Une proportion qui stagne
Qu'est-ce que cela signifie, si même l'UDC, très critique à l'égard de la migration, présente des candidats issus de l'immigration sur ses listes? Nous dirigeons-nous vers les élections parlementaires les plus diversifiées que la Suisse ait jamais connues? Après les élections marquées par les luttes pour le climat et les droits de femmes de 2019, les élections 2023 seront-elles marquées par le sceau de la migration?
Cassons tout de suite le suspense: il est peu probable que ce soit le cas.
Blick a soumis à une analyse les listes de tous les cantons pour les élections au Conseil national de 2015, 2019 et 2023. Résultat: 13,7% des candidats actuels ont un nom étranger. En 2019, ils étaient à peine moins nombreux (13,2 %). En 2015, la proportion était de 11,9%.

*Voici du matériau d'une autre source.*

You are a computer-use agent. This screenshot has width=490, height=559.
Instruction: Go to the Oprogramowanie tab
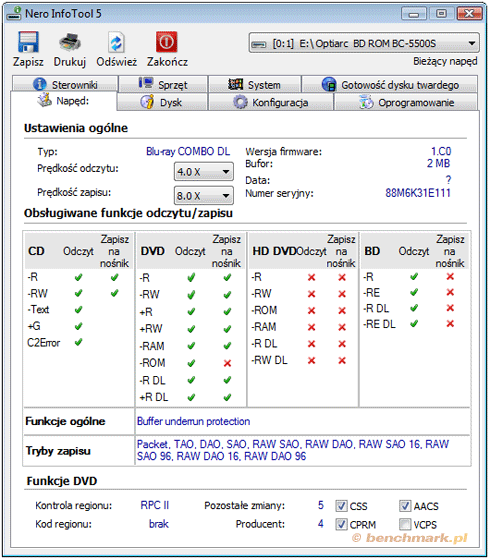405,102
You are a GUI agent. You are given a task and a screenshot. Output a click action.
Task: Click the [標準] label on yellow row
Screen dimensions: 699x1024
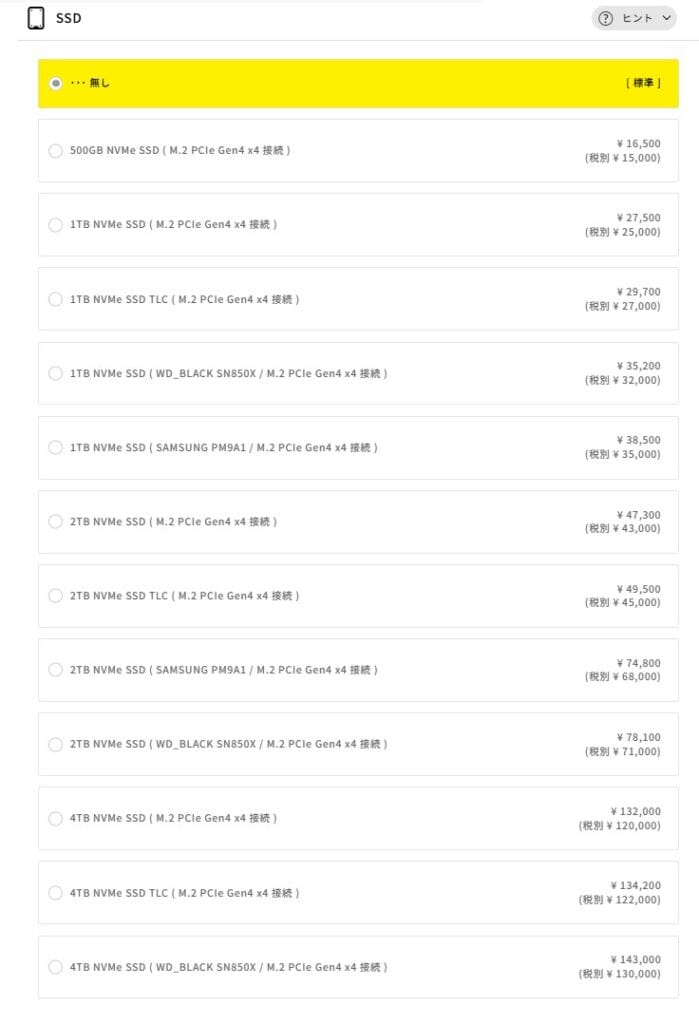pos(643,83)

Parmi les élus, la proportion est encore plus faible: en 2015 et 2019, elle était tout juste de 6%. Très faible, lorsque l'on sait que, dans notre pays, 40% de la population est issue de l'immigration, une tendance à la hausse. À relever qu'environ la moitié de ces personnes ont le droit de vote.
Le PS se démarque
Pour son analyse, nous nous sommes appuyés sur des travaux de recherche existants, notamment ceux de la politologue suisse Lea Portmann. L'évaluation comporte une marge d'erreur. Mais une chose est sûre: les citoyens d'origine étrangère sont déjà clairement sous-représentés sur les listes électorales. Et ce dans presque tous les grands partis.
C'est au PS que la proportion de candidats portant un nom étranger est la plus élevée: elle a légèrement augmenté au cours des dernières années et s'élève aujourd'hui à 20,9%. Chez les Verts, la proportion est en léger recul et se situe aujourd'hui à 14,4%. Au Centre, la part a diminué de trois points depuis 2015 et s'élève aujourd'hui à 10,3%. Les partis bourgeois rattrapent quant à eux légèrement leur retard. Le PLR passe de 7,8% en 2015 à 13,3% aujourd'hui, l'UDC de 6,6% à 11,2%.

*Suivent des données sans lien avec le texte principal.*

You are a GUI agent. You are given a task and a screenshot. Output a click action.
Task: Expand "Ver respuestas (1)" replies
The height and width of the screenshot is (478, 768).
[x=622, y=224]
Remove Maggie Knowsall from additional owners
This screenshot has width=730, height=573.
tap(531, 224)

Un coup d'œil sur les cantons montre que c'est à Genève que les personnes portant un nom étranger sont de loin les plus nombreuses à se porter candidates. Cette année, la proportion est de près d'un tiers (33%). À Zurich, le plus grand canton avec environ 1'340 candidats, ce sont 16% et à Fribourg 13,5%. À Berne, seuls 8,5% des candidats portent un nom étranger.
Obtenir des voix avec des «secondos»
La politologue Lea Portmann, qui étudie depuis des années la représentation politique et la discrimination en Suisse, affirme que «les personnes issues de l'immigration sont désavantagées dans la politique suisse».

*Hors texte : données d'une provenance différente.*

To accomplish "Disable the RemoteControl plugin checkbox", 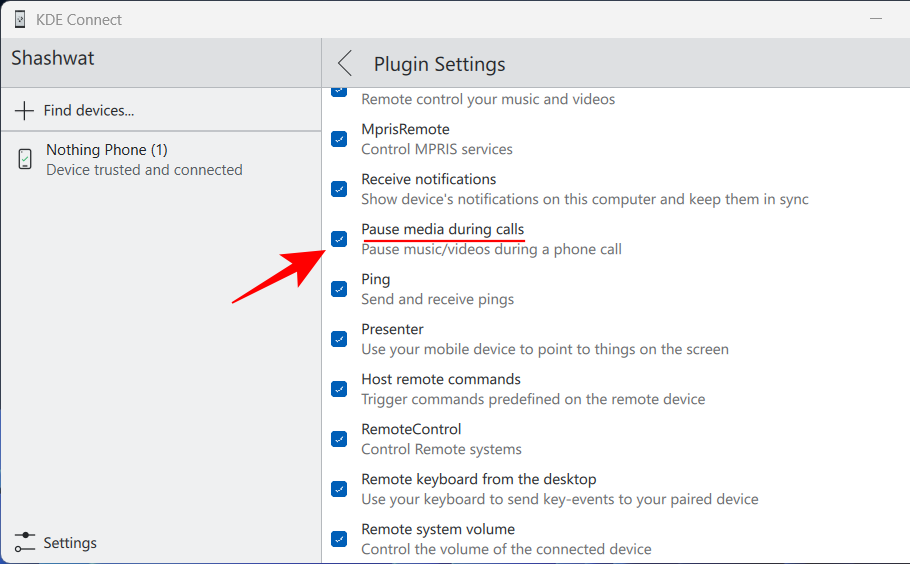I will pyautogui.click(x=339, y=439).
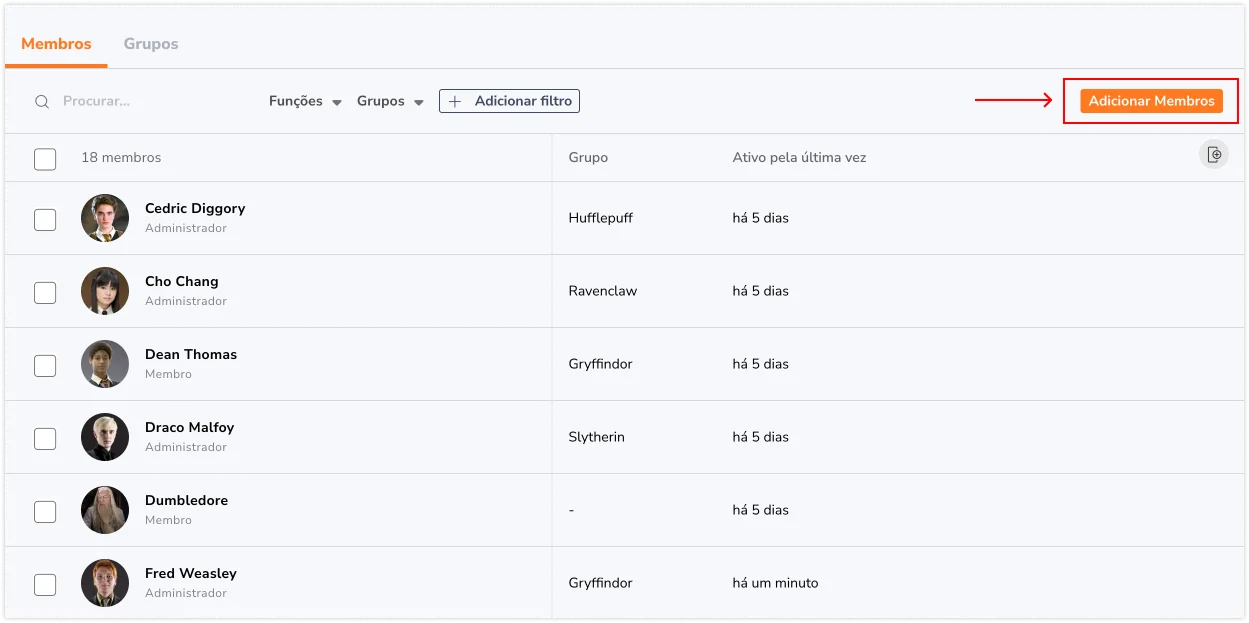Expand the Funções filter dropdown
Image resolution: width=1249 pixels, height=623 pixels.
305,101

En revanche, on les accepte volontiers comme groupe d'électeurs. Domenik Ledergerber, président de l'UDC Zurich, parle d'un «potentiel d'électeurs» que l'on souhaite aller chercher avec la nouvelle liste de «secondos». En d'autres termes, le parti espère avant tout faire des voix avec les candidats dans des cercles où il n'a guère réussi à mobiliser jusqu'à présent. «Ces deux ou trois dernières années, nous avons constaté qu'il y avait de plus en plus de personnes issues de l'immigration parmi les nouveaux membres», se réjouit Domenik Ledergerber.
Alors que le parti de droite s'aventure en terrain inconnu, le camp de gauche cherche depuis longtemps à obtenir des voix auprès des personnes issues de l'immigration. Le PS est le seul parti à avoir mis en place un organe interne, le «PS Migrant:e:s», qui s'engage pour les intérêts des personnes issues de l'immigration. Les socialistes collaborent par ailleurs avec le parti du Premier ministre kosovar Albin Kurti.
Des racines qui «apportent du piment»
Les Vert-e-s veulent également mobiliser les «secondos» par le biais de mesures spécifiques. La secrétaire générale des Vert-e-s, Rahel Estermann, explique qu'avant les élections, des appels à voter sur les réseaux sociaux seront lancés en douze langues. Et que les partis cantonaux sont expressément encouragés à placer les personnes issues de l'immigration en bonne place sur les listes électorales. Important selon les Vert-e-s: que les «secondos» ne servent pas d'«alibi» sur une liste secondaire, ou mal placés sur la liste.
La candidate UDC zurichoise Carmen Senoran ne se considère pas ainsi. La liste secondaire est «un pas dans la bonne direction». Elle estime qu'il est important que les personnes comme elle, issues de l'immigration, s'engagent davantage en politique. Tout particulièrement à l'UDC. «Les gens doivent se rendre compte que l'UDC n'est pas xénophobe!» Ses origines, affirme Carmen Senoran, sont un atout pour le parti. «Mes racines espagnoles apportent du piment.»
Si l'on regarde l'ensemble des candidats, le menu électoral reste toutefois assez fade. Malgré les nombreux piments qui poussent dans notre pays.